In Ripper volgen we de 16-jarige Amanda, die de ‘master’, een spelleider, is van een online groepje dat onopgeloste moorden onderzoekt. Het zijn allemaal wat vreemde vogels, zoals iemand die nauwelijks eet omdat ze gelooft dat ze op die manier kan communiceren met geesten, en iemand die zichzelf Sherlock Holmes noemt. Op zich is dat wel leuk omdat ze daardoor allemaal echt een eigen stem hebben, maar aan de andere kant bestaat heel het boek uit excentrieke personages: zo noemt Amanda haar opa ‘slaaf’ (ook al is het grappend bedoeld, ik kreeg er iedere keer de kriebels van), heeft haar moeder het geloof dat alles is op te lossen met massages en heeft Ryan zoveel last van PTSS dat hij op willekeurige momenten door het lint gaat. Ik vond het daardoor allemaal net iets te veel van het goede. Het werd me trouwens ook niet helemaal duidelijk hoe de tijdslijn nou in elkaar zat – in het boek spraken ze over de jaren veertig toen Amanda’s ouders elkaar ontmoetten, en ze zitten nu in een digitaal tijdperk terwijl de ouders nog steeds jong zijn. Misschien heb ik iets gemist.
Slimme zestienjarigen
Verder met het verhaal: Zodra de beveiliger van een middelbare school, Ed Stanton, gevonden wordt met een knuppel in zijn achterste fixeert de groep zich op deze moord. Amanda, of haar opa, weet veel informatie uit haar vader te ontfutselen, veel meer dan de normale mens zou krijgen. Dit stoorde me tijdens het lezen ook regelmatig: de vader is tegen Amanda’s fixatie op moord, en toch geeft hij haar geheime informatie en zelfs autopsierapporten? Dat leek me echt totaal niet logisch. De vader en zijn politiekorps wordt ook als best dom afgeschilderd en dat is leuk als je een boek van Enid Blyton leest, bijvoorbeeld, maar hier vroeg ik me constant af of er echt zo’n incompetent korps zou bestaan dat een zestienjarige ze te slim af is.
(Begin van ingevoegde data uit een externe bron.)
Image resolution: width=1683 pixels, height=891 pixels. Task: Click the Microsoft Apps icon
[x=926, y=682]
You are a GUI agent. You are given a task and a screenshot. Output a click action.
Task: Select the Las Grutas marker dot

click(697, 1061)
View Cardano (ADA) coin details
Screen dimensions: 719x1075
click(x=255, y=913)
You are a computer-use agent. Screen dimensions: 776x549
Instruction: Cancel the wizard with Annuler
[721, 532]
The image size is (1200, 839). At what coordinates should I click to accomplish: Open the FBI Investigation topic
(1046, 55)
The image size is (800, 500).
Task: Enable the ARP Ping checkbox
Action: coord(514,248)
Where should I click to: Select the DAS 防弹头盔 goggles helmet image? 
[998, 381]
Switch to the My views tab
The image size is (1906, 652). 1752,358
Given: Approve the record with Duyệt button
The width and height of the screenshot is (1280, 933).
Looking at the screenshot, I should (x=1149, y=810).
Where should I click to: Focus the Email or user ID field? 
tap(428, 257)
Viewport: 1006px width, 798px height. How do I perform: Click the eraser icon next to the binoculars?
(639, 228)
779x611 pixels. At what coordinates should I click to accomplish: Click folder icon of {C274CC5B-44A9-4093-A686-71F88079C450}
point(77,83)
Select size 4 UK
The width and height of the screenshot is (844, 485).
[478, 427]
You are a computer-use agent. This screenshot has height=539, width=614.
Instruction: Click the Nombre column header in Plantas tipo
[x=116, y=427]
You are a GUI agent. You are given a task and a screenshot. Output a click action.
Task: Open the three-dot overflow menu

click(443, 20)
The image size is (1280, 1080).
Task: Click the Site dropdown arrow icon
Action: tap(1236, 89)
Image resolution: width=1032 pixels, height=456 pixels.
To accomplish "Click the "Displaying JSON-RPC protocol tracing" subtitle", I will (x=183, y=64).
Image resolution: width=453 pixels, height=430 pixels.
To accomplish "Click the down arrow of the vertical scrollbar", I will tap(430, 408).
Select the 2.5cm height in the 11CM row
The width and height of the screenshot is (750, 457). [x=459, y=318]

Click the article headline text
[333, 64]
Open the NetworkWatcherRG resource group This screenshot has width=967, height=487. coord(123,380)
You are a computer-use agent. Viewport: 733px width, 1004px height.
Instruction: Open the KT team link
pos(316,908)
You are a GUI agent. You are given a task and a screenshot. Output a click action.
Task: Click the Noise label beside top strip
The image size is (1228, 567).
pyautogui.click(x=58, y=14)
Overigens vind ik de plot wel interessant in elkaar zitten. Het verhaal zindert niet door hoogspanning, want Allende is ook echt een romanschrijver en geen thrillerauteur, maar op zich is het wel slim in elkaar gezet. Ik had redelijk vroeg door wie de dader moest zijn, en toch vond ik het ‘waarom’ boeiend gevonden. Het stukje over de laatste twee slachtoffers begreep ik echter niet helemaal en ik vond het einde ook vrij duidelijk opgezet voor de ‘omg’-factor.
Voor wie is dit boek? Voor de romanlezers die graag meepuzzelen en een hint van spanning fijn vinden. Degenen die wakker gehouden willen worden of geen nagels meer willen hebben na het lezen van een boek, kunnen dit verhaal beter links laten liggen. Allende is vooral goed in mooi schrijven en het vertellen van een verhaal.